Scan the records below for the string "section" and return every line where it appears.

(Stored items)
:::

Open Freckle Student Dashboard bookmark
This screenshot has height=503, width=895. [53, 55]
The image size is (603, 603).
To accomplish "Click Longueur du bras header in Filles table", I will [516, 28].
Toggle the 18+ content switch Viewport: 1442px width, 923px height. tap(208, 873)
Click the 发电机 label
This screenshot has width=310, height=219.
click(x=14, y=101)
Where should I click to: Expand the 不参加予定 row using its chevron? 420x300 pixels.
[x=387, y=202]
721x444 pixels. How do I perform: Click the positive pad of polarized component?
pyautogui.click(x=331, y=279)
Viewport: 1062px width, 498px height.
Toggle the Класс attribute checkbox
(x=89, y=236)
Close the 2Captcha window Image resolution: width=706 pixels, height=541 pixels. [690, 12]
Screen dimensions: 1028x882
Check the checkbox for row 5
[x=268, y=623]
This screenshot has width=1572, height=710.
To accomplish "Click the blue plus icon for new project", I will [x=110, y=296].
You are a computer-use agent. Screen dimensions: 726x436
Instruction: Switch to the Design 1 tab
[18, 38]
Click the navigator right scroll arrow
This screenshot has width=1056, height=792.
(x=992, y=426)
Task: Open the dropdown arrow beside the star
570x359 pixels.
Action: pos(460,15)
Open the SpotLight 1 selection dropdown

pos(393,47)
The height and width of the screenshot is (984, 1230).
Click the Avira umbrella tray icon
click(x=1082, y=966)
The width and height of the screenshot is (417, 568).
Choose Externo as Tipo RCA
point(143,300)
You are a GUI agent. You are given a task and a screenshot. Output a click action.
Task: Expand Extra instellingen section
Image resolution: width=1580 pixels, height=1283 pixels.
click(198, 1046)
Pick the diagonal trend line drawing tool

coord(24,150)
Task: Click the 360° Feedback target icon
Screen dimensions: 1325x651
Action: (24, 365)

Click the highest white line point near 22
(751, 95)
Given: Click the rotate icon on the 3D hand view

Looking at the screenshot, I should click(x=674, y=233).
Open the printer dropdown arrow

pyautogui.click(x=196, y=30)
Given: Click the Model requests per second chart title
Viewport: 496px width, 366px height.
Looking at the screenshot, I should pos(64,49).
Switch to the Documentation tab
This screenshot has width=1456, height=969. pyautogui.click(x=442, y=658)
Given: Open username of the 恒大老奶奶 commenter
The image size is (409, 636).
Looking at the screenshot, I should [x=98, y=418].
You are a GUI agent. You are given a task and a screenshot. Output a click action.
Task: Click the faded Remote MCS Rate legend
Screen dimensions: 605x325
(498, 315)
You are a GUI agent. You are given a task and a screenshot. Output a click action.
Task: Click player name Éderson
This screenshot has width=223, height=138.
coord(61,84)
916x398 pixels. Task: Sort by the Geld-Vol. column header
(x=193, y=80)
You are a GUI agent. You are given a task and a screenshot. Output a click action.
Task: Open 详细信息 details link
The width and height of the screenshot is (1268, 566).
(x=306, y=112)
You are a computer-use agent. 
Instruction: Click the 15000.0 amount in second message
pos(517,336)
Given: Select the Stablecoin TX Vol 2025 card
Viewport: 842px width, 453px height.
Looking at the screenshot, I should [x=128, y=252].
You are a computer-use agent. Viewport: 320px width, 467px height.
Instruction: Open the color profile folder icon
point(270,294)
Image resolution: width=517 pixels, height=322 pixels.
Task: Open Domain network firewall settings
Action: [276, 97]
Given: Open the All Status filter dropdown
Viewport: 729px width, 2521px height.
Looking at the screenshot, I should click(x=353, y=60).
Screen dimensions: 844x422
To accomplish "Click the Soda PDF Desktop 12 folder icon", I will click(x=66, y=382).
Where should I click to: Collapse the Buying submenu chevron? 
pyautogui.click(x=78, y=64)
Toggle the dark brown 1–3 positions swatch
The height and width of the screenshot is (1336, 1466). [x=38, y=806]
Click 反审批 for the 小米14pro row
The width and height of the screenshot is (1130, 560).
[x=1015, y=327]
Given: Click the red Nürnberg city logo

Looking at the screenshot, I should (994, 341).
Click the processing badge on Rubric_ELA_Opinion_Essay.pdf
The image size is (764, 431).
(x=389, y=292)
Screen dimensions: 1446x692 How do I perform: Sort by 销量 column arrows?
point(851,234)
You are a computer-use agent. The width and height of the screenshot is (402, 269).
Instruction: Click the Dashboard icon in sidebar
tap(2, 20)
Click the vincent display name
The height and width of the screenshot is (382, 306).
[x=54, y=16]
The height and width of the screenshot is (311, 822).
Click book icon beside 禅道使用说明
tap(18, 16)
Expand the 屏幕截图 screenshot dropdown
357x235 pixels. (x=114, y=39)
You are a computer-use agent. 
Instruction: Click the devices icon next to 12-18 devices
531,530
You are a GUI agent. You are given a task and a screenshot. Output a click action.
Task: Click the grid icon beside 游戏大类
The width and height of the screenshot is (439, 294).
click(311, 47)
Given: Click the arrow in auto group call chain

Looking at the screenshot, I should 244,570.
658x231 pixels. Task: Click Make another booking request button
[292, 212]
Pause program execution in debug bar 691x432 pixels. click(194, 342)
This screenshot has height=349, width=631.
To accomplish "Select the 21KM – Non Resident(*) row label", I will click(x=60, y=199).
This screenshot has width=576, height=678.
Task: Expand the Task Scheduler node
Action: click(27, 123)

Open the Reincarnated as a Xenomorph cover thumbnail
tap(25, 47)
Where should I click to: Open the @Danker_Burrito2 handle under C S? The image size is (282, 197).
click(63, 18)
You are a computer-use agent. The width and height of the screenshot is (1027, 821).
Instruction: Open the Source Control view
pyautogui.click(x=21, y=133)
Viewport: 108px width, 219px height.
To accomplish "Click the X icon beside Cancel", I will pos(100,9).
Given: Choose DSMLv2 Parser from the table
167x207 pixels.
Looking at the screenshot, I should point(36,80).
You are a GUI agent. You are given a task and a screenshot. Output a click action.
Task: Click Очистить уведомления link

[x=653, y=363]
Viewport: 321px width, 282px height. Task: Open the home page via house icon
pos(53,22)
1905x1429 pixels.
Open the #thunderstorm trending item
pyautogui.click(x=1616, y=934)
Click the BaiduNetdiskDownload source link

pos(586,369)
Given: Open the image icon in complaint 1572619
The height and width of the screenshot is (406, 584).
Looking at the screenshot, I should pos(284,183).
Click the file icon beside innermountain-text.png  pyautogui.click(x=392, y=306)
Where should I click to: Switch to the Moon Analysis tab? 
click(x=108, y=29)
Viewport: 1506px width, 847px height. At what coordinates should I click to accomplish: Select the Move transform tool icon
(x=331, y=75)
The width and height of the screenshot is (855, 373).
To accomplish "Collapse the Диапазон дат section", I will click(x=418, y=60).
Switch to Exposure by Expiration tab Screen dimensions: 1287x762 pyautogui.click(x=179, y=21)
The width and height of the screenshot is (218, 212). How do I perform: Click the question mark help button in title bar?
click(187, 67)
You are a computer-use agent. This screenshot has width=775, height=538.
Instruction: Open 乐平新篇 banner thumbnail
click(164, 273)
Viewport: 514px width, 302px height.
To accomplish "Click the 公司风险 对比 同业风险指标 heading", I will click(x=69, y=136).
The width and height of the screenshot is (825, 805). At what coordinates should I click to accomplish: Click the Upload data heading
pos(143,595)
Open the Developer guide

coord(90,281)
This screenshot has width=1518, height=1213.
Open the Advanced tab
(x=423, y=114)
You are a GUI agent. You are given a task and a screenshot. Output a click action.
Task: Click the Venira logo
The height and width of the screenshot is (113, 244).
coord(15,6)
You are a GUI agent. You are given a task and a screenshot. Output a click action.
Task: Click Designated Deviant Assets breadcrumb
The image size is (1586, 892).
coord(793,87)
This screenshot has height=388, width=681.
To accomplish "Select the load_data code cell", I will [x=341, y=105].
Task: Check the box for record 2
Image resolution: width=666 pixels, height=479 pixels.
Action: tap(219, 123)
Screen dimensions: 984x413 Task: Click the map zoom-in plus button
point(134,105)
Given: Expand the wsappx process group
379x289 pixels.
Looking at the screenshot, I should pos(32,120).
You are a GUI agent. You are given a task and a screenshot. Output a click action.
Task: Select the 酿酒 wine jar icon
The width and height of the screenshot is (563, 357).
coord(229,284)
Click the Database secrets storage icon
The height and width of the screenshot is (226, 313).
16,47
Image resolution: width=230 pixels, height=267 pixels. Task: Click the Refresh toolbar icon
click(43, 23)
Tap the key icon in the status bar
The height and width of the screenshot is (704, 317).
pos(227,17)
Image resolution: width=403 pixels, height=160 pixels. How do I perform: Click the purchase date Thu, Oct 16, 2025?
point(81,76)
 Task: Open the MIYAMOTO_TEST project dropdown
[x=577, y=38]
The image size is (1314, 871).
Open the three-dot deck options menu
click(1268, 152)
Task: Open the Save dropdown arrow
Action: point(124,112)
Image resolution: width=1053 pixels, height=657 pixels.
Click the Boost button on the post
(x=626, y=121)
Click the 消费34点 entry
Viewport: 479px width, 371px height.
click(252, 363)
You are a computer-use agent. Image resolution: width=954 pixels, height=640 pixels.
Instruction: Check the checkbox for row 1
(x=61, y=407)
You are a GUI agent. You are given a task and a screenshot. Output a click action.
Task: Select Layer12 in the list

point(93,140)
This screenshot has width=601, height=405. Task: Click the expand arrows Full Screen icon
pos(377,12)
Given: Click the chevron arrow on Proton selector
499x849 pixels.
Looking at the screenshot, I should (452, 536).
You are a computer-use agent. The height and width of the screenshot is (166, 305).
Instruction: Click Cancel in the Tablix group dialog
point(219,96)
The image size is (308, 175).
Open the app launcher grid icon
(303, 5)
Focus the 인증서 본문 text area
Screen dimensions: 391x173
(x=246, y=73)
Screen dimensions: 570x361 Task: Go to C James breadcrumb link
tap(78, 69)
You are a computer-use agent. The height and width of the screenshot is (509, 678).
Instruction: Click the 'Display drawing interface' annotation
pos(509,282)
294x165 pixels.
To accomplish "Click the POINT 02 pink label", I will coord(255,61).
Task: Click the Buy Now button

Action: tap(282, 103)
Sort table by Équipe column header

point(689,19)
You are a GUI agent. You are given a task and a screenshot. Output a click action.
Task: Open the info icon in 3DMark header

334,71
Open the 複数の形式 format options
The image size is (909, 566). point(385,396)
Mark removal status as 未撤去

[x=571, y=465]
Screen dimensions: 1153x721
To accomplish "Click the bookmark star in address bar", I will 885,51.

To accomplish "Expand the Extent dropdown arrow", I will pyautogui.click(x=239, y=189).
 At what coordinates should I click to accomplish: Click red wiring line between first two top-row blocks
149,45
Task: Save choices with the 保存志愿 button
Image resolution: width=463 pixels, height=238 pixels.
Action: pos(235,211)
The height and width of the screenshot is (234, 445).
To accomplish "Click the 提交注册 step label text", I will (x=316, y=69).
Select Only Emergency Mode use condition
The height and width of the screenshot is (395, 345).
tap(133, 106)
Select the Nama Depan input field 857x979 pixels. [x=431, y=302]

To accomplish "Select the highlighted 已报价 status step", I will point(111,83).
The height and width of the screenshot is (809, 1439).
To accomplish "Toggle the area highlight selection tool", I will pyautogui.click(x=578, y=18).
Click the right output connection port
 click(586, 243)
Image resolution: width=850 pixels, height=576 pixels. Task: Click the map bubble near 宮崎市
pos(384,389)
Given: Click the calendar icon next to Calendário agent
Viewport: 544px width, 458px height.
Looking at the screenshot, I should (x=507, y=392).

:::

Solved problem:
Task: Expand Extra instellingen section
To accomplish "Collapse the Диапазон дат section", I will click(x=418, y=60).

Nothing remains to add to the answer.